• [The task] Would you give the data below back exactly as it reads?

** Opening Data block **

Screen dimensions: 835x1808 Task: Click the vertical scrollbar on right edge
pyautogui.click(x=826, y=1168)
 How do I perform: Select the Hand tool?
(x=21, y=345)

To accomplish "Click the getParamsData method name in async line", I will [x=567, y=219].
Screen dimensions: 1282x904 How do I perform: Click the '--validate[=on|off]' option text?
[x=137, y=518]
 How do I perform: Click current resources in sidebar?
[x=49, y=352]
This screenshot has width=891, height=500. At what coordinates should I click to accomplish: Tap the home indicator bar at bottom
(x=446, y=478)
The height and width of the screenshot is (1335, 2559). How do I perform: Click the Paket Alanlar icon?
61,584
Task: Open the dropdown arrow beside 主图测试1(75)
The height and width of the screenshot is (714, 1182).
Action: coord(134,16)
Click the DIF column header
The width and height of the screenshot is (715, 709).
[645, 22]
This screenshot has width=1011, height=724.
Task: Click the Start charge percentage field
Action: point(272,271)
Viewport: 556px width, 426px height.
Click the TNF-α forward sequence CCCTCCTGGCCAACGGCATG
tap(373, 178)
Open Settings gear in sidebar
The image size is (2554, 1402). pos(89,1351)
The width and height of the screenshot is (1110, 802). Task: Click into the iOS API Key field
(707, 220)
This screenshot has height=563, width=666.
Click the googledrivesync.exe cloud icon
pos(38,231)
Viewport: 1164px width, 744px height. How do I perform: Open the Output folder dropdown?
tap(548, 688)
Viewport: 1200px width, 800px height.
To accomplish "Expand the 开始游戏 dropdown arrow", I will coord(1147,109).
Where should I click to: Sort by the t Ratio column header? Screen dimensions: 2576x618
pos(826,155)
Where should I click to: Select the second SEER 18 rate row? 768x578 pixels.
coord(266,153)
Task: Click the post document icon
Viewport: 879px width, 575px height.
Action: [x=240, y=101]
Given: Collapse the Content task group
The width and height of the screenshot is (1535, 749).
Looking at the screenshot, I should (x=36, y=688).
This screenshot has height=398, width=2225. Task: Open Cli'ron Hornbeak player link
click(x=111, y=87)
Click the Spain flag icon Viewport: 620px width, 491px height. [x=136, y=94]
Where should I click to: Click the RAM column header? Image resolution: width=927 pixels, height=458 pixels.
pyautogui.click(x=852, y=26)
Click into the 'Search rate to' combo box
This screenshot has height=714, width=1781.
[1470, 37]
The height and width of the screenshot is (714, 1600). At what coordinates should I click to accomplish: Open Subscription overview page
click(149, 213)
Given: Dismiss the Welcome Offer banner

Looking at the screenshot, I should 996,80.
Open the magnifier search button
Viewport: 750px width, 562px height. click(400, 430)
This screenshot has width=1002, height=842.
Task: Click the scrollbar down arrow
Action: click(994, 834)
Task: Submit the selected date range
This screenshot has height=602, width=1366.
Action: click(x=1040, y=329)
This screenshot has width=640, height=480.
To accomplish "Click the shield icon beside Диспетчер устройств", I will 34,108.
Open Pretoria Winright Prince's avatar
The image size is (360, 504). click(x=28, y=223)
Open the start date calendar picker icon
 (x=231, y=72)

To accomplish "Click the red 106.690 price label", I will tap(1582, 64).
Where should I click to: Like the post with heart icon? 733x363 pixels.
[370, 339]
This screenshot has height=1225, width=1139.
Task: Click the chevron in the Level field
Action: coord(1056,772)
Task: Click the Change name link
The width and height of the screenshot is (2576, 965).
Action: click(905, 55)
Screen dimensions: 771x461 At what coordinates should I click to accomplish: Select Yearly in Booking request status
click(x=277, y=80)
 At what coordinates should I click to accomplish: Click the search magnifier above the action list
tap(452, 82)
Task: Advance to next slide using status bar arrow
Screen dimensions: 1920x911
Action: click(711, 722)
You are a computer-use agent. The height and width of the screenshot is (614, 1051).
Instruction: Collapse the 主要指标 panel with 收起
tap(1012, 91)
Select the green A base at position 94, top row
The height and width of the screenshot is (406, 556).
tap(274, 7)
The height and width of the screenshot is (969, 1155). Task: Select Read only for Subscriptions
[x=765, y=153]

** Closing Data block **

• [Written response]
Screen dimensions: 835x1808 Task: Click the vertical scrollbar on right edge
pyautogui.click(x=826, y=1168)
 How do I perform: Select the Hand tool?
(x=21, y=345)

To accomplish "Click the getParamsData method name in async line", I will [x=567, y=219].
Screen dimensions: 1282x904 How do I perform: Click the '--validate[=on|off]' option text?
[x=137, y=518]
 How do I perform: Click current resources in sidebar?
[x=49, y=352]
This screenshot has width=891, height=500. At what coordinates should I click to accomplish: Tap the home indicator bar at bottom
(x=446, y=478)
The height and width of the screenshot is (1335, 2559). How do I perform: Click the Paket Alanlar icon?
61,584
Task: Open the dropdown arrow beside 主图测试1(75)
The height and width of the screenshot is (714, 1182).
Action: coord(134,16)
Click the DIF column header
The width and height of the screenshot is (715, 709).
[645, 22]
This screenshot has width=1011, height=724.
Task: Click the Start charge percentage field
Action: point(272,271)
Viewport: 556px width, 426px height.
Click the TNF-α forward sequence CCCTCCTGGCCAACGGCATG
tap(373, 178)
Open Settings gear in sidebar
The image size is (2554, 1402). pos(89,1351)
The width and height of the screenshot is (1110, 802). Task: Click into the iOS API Key field
(707, 220)
This screenshot has height=563, width=666.
Click the googledrivesync.exe cloud icon
pos(38,231)
Viewport: 1164px width, 744px height. How do I perform: Open the Output folder dropdown?
tap(548, 688)
Viewport: 1200px width, 800px height.
To accomplish "Expand the 开始游戏 dropdown arrow", I will coord(1147,109).
Where should I click to: Sort by the t Ratio column header? Screen dimensions: 2576x618
pos(826,155)
Where should I click to: Select the second SEER 18 rate row? 768x578 pixels.
coord(266,153)
Task: Click the post document icon
Viewport: 879px width, 575px height.
Action: [x=240, y=101]
Given: Collapse the Content task group
The width and height of the screenshot is (1535, 749).
Looking at the screenshot, I should (x=36, y=688).
This screenshot has height=398, width=2225. Task: Open Cli'ron Hornbeak player link
click(x=111, y=87)
Click the Spain flag icon Viewport: 620px width, 491px height. [x=136, y=94]
Where should I click to: Click the RAM column header? Image resolution: width=927 pixels, height=458 pixels.
pyautogui.click(x=852, y=26)
Click into the 'Search rate to' combo box
This screenshot has height=714, width=1781.
[1470, 37]
The height and width of the screenshot is (714, 1600). At what coordinates should I click to accomplish: Open Subscription overview page
click(149, 213)
Given: Dismiss the Welcome Offer banner

Looking at the screenshot, I should 996,80.
Open the magnifier search button
Viewport: 750px width, 562px height. click(400, 430)
This screenshot has width=1002, height=842.
Task: Click the scrollbar down arrow
Action: click(994, 834)
Task: Submit the selected date range
This screenshot has height=602, width=1366.
Action: click(x=1040, y=329)
This screenshot has width=640, height=480.
To accomplish "Click the shield icon beside Диспетчер устройств", I will 34,108.
Open Pretoria Winright Prince's avatar
The image size is (360, 504). click(x=28, y=223)
Open the start date calendar picker icon
 (x=231, y=72)

To accomplish "Click the red 106.690 price label", I will tap(1582, 64).
Where should I click to: Like the post with heart icon? 733x363 pixels.
[370, 339]
This screenshot has height=1225, width=1139.
Task: Click the chevron in the Level field
Action: coord(1056,772)
Task: Click the Change name link
The width and height of the screenshot is (2576, 965).
Action: click(905, 55)
Screen dimensions: 771x461 At what coordinates should I click to accomplish: Select Yearly in Booking request status
click(x=277, y=80)
 At what coordinates should I click to accomplish: Click the search magnifier above the action list
tap(452, 82)
Task: Advance to next slide using status bar arrow
Screen dimensions: 1920x911
Action: click(711, 722)
You are a computer-use agent. The height and width of the screenshot is (614, 1051).
Instruction: Collapse the 主要指标 panel with 收起
tap(1012, 91)
Select the green A base at position 94, top row
The height and width of the screenshot is (406, 556).
tap(274, 7)
The height and width of the screenshot is (969, 1155). Task: Select Read only for Subscriptions
[x=765, y=153]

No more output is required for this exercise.